Required work:
Starting with the first line of the records, write out each line exactly until you have included the line containing "Task: Click Забрать link for Toyota Celica".

****************************************

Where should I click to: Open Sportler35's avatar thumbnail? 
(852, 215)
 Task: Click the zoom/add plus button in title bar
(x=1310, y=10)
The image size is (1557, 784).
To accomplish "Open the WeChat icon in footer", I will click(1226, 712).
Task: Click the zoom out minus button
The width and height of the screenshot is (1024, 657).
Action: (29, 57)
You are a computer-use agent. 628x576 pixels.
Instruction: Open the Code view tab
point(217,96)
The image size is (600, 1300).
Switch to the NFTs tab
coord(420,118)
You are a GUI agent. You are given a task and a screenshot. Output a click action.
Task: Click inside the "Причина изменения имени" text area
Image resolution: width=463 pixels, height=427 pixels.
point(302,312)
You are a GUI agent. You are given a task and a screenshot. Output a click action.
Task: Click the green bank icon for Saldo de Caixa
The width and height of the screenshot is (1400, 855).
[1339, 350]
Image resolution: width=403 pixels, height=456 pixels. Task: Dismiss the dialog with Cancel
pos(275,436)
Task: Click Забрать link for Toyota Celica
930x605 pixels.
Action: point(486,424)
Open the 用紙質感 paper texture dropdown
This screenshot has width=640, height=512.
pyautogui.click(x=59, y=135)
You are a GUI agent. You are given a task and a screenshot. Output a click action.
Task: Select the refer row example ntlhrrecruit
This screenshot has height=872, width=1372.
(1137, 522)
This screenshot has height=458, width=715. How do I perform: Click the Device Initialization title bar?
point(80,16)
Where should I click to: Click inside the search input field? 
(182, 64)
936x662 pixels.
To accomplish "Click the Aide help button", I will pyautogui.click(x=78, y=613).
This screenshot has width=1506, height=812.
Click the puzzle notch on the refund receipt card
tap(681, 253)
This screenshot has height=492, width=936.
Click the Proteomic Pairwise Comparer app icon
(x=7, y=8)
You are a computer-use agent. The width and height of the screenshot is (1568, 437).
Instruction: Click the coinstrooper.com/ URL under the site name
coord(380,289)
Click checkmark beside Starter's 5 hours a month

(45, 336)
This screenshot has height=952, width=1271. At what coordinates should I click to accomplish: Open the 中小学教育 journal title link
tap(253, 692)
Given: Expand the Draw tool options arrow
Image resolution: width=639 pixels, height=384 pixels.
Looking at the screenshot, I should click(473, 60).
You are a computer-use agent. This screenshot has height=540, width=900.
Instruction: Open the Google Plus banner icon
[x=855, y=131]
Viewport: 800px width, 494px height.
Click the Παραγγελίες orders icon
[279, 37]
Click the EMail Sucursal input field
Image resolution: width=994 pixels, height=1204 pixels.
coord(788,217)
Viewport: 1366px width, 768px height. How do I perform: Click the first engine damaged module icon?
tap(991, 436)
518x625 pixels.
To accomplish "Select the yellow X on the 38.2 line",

****************************************

Task output:
Where should I click to: Open Sportler35's avatar thumbnail? 
(852, 215)
 Task: Click the zoom/add plus button in title bar
(x=1310, y=10)
The image size is (1557, 784).
To accomplish "Open the WeChat icon in footer", I will click(1226, 712).
Task: Click the zoom out minus button
The width and height of the screenshot is (1024, 657).
Action: (29, 57)
You are a computer-use agent. 628x576 pixels.
Instruction: Open the Code view tab
point(217,96)
The image size is (600, 1300).
Switch to the NFTs tab
coord(420,118)
You are a GUI agent. You are given a task and a screenshot. Output a click action.
Task: Click inside the "Причина изменения имени" text area
Image resolution: width=463 pixels, height=427 pixels.
point(302,312)
You are a GUI agent. You are given a task and a screenshot. Output a click action.
Task: Click the green bank icon for Saldo de Caixa
The width and height of the screenshot is (1400, 855).
[1339, 350]
Image resolution: width=403 pixels, height=456 pixels. Task: Dismiss the dialog with Cancel
pos(275,436)
Task: Click Забрать link for Toyota Celica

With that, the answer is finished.